My own sister had a gut feeling that debbie was gonna fuck me over, I didn't want to believe it but I thanked my sister for being right.
Bottom line this is what happened between her and I. Too many stories went around so I may as well tell the truth since debbie won't. I was online talking with her, having a problem making a webpage up, i was in a bad mood and didn't want to talk. I told her that, but then she pushed and pushed and then said something about her daughter Becky which pissed me off more (Becky is like her mom, get treated like shit by a guy and then go back to the guy so she can get treated like shit some more, again proving that that part of NH is known as "Bad Relationship USA"). I didn't want to give my opinion on it because I was already in a bad mood. Debbie pushed and pushed and I finally let it out what I thought, and she gets pissed. Why even bother asking me when you know you're gonna be pissed at what i say? That sure makes a bunch of sense. I log off because I didn't want to get into an argument with her.
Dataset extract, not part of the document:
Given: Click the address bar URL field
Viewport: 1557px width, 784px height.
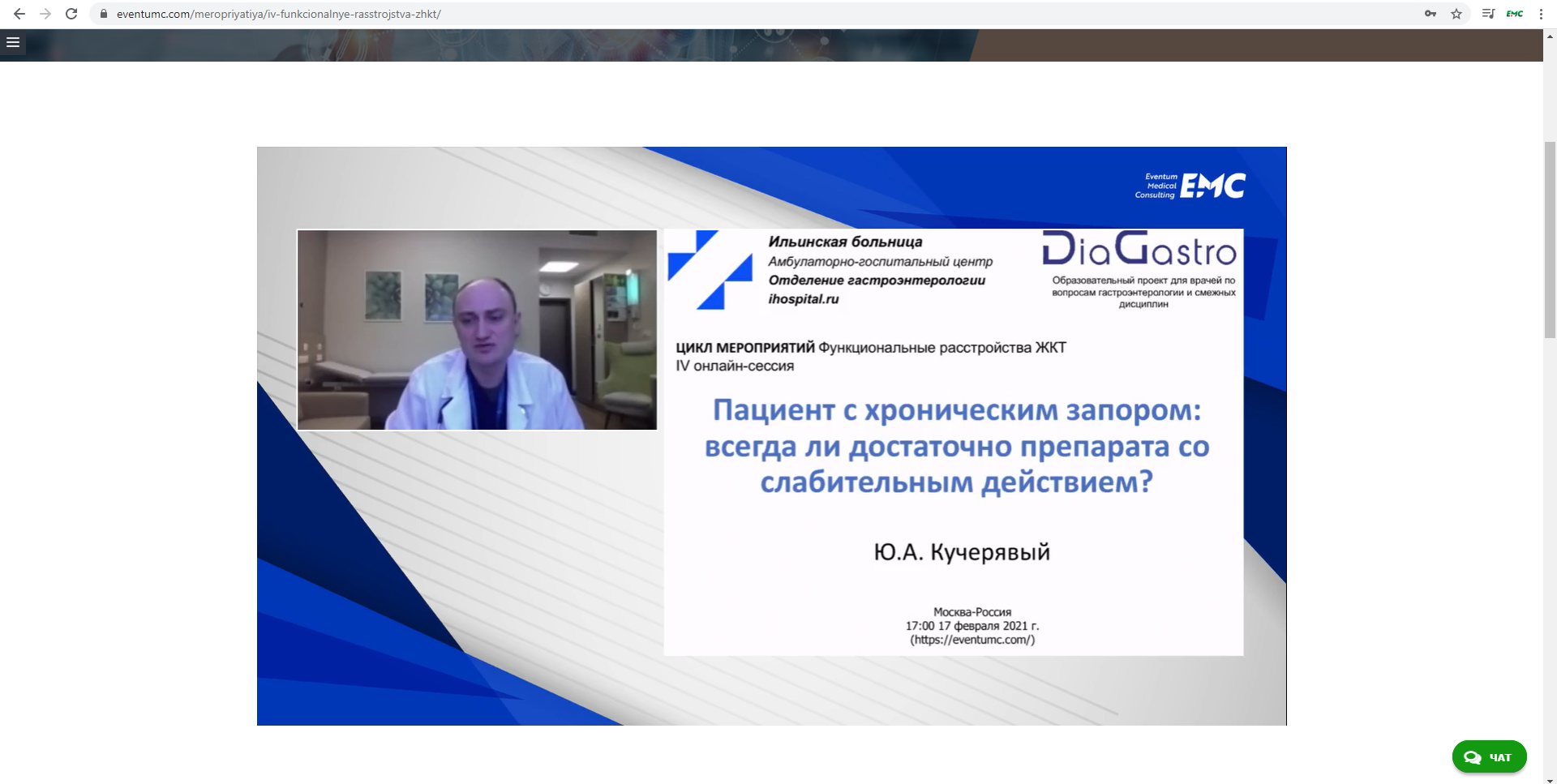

What does she do? She posts something in a community that i was a well known member of. Claiming I'm playing mind games and other stuff(She then deleted it two days later, and deleted everything including her own journal, which just proved she was looking for an 'out' because she her little secret was she was still married and lying all along). Why post something in aplace you know I'm gonna see it at? emphasize the word DUMB here. Anyway after I saw that I said "see ya later", I don't need this bullshit again from her, same ol same ol debbie, when it comes to her backing up what she says, she doesn't do it and then plays the victim when her own actions dictated her own fate. That night after I saw what she posted, I went out, and met Anita for the first time. so one door closed and another opened, just that fast.
As it is now, Anita and I are having serious talks of moving in together. we're always together when we're not working, and she even got me a little side gig at the hospital she works at, working in the kitchen area. my experience at various resteraunts has helped here. and on my days off from my regular job I'm working in the hosptial kitchen. It's a nice challenge but it is easy once I've gotten the hang of things there. She knew there was an opening and I know got my foot in the door because of her. me staying there is because of how good i do my job. I deliver food to patients as well and go past the station where Anita is too, so there's a bonus, LOL!
probably when all the snow melts we're gonna get a place together. I'd like to stay in the dells and she I know likes baraboo but she said if we can find a decent place in the dells, she'll compromise. I know of acouple places that are either up for sale, lease or will be for rent within the next 2 months(It's all in who you know here), so I know of a small 2 bedroom house that'll be up for rent, a rent to own deal thru someone I know. I think that might be the thing we go for. nice driveway, small yard garage, etc etc. We'll have to see.
Anita, I know you'll see this. I told you monday night to your face and I said it last night on the phone. I'm so glad I met you and I do love you. You're the one that fate has had in mind for me and I'm so glad we're together. Thank you and I love you.